= KPI-driven code analysis =

IT Systems Software Code

KPI driven code analysis (KPI = key performance indicator) is a method of analyzing software source code and source code related IT systems to gain insight into business critical aspects of the development of a software system such as team performance, time to market, risk management, failure prediction and much more.

The KPI driven code analysis, developed at the Hasso Plattner Institute, is a static program analysis of source code for the purpose of improving software quality. However, the KPI driven code analysis does not only analyze the source code. Other information sources, such as coding activities, are also included to create a comprehensive impression of the quality and development progress of a software system.

== Mode of operation ==

KPI driven code analysis is a fully automated process which thus enables team activities and modifications to the overall source code of a software system to be monitored in real time. In this way, negative trends become evident as soon as they arise. This “early warning system” thus offers a powerful instrument for reducing costs and increasing development speed.
Through the early-warning approach of KPI driven code analysis, every newly introduced level of complexity is discovered in good time and its impact can thus be minimized. Instead of wasting valuable time trying to reduce legacy complexities, developers can use their time for new functionality, helping the team increase productivity.

== The human factor ==

The “human factor” is included in the KPI driven code analysis which means that it also looks at which code was registered by which developer and when. In this way, the quality of software delivered by each individual developer can be determined and any problems in employee qualification, direction and motivation can be identified early and appropriate measures introduced to resolve them.

== Sources considered ==

In order to determine the key performance indicators (KPIs) – figures which are crucial to the productivity and success of software development projects – numerous data sources related to the software code are read out. For this purpose, KPI driven code analysis borrows methods taken from data mining and business intelligence, otherwise used in accounting and customer analytics. The KPI driven code analysis extracts data from the following sources and consolidates them in an analysis data model. On this data model, the values of the key performance indicators are calculated. The data sources include, in particular:

- Revision Control, also known as version control. In this system every step of each individual developer is tracked for the entire life cycle of the software system. The data describes: “Which developer changed what when.” This data provides a basis for answering the question, “What effort or development cost has been invested in which areas of code?” Prominent revision control systems are Subversion, Git, Perforce, Mercurial, Synergy, ClearCase, …
- Software Test Systems. These provide a read-out as to which parts of the source code have already been tested. With this information, it becomes obvious where there are gaps in testing, possibly even where these gaps were intentionally left (due to the significant cost and effort involved in setting up tests).

■ Given request 1: According to the text on KPI-driven code analysis, which institute developed the method?
■ Given request 2: Using the text on KPI-driven code analysis, explain how its early-warning approach lets developers spend more time on new functionality.

■ Data lines:
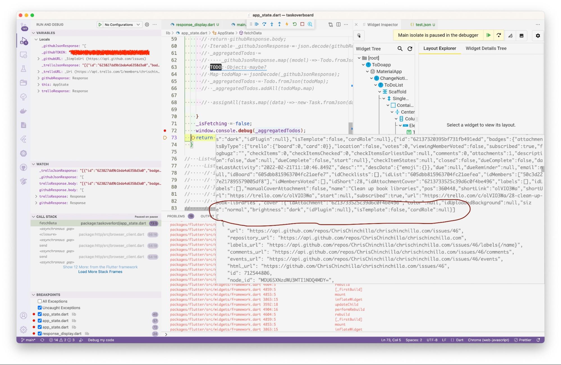Stop debugging via the red square icon
Viewport: 561px width, 365px height.
coord(302,24)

■ Expected output 1: The Hasso Plattner Institute.

■ Expected output 2: Because the analysis is fully automated and monitors changes in real time, every newly introduced level of complexity is found in good time and its impact can be minimized. Developers therefore don't waste time trying to reduce legacy complexities. They can use that time for new functionality instead.